KEY G Major/e minor METER 4/4 ------- 4x ----- FORM Refrain -> Verse -> Refrain -> Refrain -> Outro w/complete ending
GENERAL POINTS OF INTEREST
- In a world where the archetypal lyrics for a lullaby are "hush little baby, don't you cry," John's title phrase here combined with "she's old enough to know better" conjures up some kind of perverse Anti Lullaby.
- The fancifully surreal nursery rhyme verses are striking themselves, with their alternating King/Queens and Duchess/Duke. When the pattern is broken in the final verse you wonder if he's avoiding foolish consistency, or like Paul in "What You're Doing," he just ran out of options. But in any event, it's the unexplained and ambiguous, just-this-side-of-nasty needling of the refrain that fascinates you in spite of yourself. Is John singing the song about about "mother" in 3rd person, or is he singing in the first person, in which case the offending line should be taken as self-mocking?
- We have a standard folksong form with an introductory refrain. The procedings are enlivened by the the prevalent number of elisions between sections. Imagine how flat and four-square it would sound without them.
- The tune is primarily pentatonic (G,A,B,D,E) with a touch of the blue 3rd in the little instrumental interlude that punctuates the verses.
- The song maintains a vascillating ambiguity as regards home key between G Major and its relative minor key of e. On the one hand, it's an effect very similar to what we saw in the previous "Savoy Truffle," but if you compare them side by side you'll be astonished just how differently two individuals can solve the same puzzle at the detailed level.
- John's simple acoustic strumming is at the heart of the backing track, though drums, bass, piano, organ, accordian (?) and lead guitar all get in the act before its over.
- Generally speaking, the texture is thickened and the mood intensified during the first half of the song and backs off slightly during the second half. Trace it on your own; you're old enough to do so :-)
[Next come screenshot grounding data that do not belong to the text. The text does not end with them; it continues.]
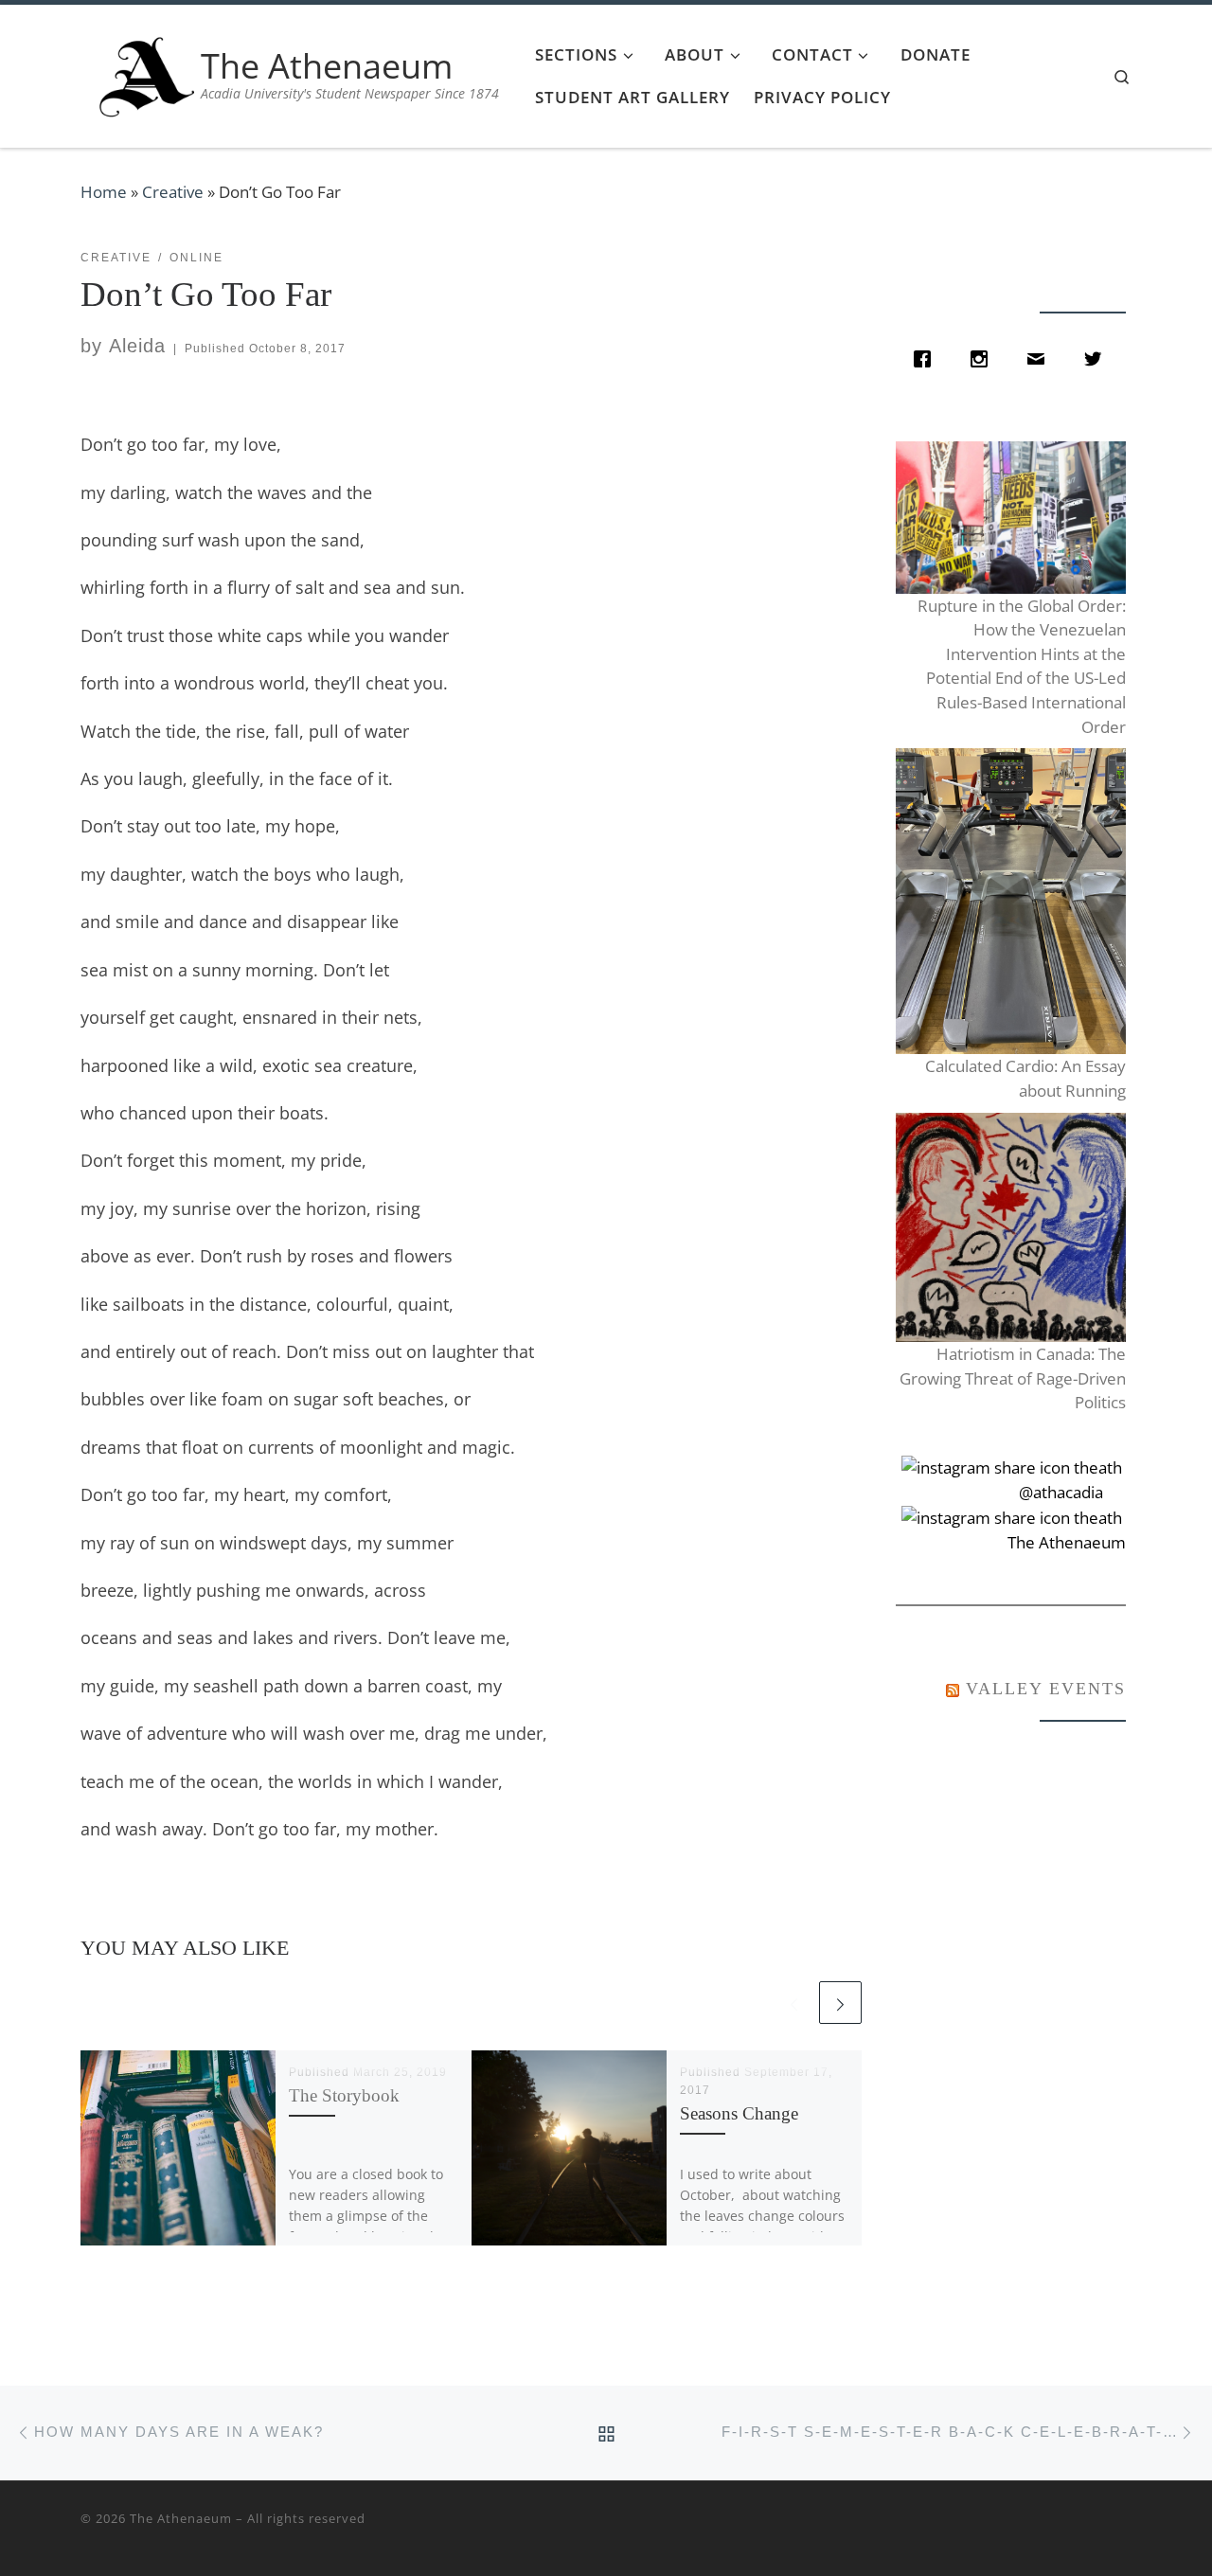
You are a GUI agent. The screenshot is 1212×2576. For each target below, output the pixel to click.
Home (103, 192)
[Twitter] (1097, 359)
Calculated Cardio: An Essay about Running (1025, 1078)
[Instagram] (983, 359)
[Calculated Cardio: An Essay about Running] (1010, 901)
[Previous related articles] (794, 2002)
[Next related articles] (840, 2002)
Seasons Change (739, 2113)
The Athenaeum (181, 2518)
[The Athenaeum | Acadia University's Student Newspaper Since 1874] (146, 72)
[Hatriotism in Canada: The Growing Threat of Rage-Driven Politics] (1010, 1228)
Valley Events (1046, 1688)
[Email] (1040, 359)
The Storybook (344, 2095)
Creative (173, 192)
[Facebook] (927, 359)
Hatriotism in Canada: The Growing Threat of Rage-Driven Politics (1012, 1378)
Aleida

- The arrangement contains two examples of word painting of an obvious sort you don't often find in the Beatles: the piano playing Queen and the politely tittering Duchess.
- The refrain is eight measures long with two loosely parallel phrases of equal length:
|G |a |F |G | G: I ii flat-VII I I |e |A |F |G | vi V-of-V flat-VII I
- The home key is established by the modal flat-VII cadence; there's not V chord to be found in the entire song.
- Not only does flat-VII create an implied cross relation with the F# of the key signature, but the use of an A Major chord in the second phrase creates an explicit cross relation (C#/C natural) with the flat-VII that follows it.
- The introductory refrain ends on an e minor chord, and elides with the start of the first verse.
- The verse is 12 measures long and consists of the same 6 measure phrase repeated twice:
--------------------- 2X ----------------------- chords |e |- |- |- |Cb7 |G |
bassline |E |Eb |D |Db |C |G |
vi IV I
- It might be more accurate to call it a 4 measure phrase followed each time by a dramatic two measure flourish in the accompaniment. The latter effect exudes Anti Lullaby values that are at least as strong the ones to be found in the lyrics of the refrain.
- Yet another cross relation is created by the blue Bb of the C7 chord with the B natural of the G chord that follows.
- In every case, the 12th measure of the verse elides with the first measure of the following refrain.
- The chromatically descending bassline in the first four measures of this section is a worthy object lesson where Roman numerals for the resulting chords are NOT appropriate. Yes, we have (in sequence): e minor, Eb augmented, G major in 6/4 position, and a half-diminished 7th chord on D flat but the four chords make no harmonically significant "progression." If the e minor chord moved to C Major in the course of a single measure where the desceending bassline unfolded more quickly, you'd never dream of talking chord changes here. What makes it a special suspenseful effect in this case is the time scale; the extent to which each chord is prolonged for a complete measure.
- The outro contains a classic three-times-you're-out repeat of the refrain section.
- The elision technique is further exploited by having the end of the first two repeats overlap with the first measure of the second and third ones.
- Enigmatically, of course, the song ends on an e minor chord, instead of G Major which has otherwise dominated the song. It sounds to my ears, too, like John leaves the tune hanging with an unsual 4th ('A') suspended over the final chord.
SOME FINAL THOUGHTS
- As usual, there's what to learn from a check of the outtake and demo versions in spite of the similarity of both of them to the official version.
- The outtake on A3 handles the introductory refrain differently, with a couple measures of guitar vamping, and John singing only 50% of the lyrics rather than the 75% you're used to. The musical text is otherwise identical, and the arrangement is slightly plainer in a way that makes you appreciate all the more so the value added by the small details.
- The demo omits the intro and starts right off with the first verse; an uncanny parallel with the home demos and earliest studio take of "Strawberry Fields Forever." For the outro, John attempts to shift to a 3/4 waltz beat for the last couple refrains. It's an effect realized with only partial success in this performance but intruiging nevertheless in terms of intimations about what might have been.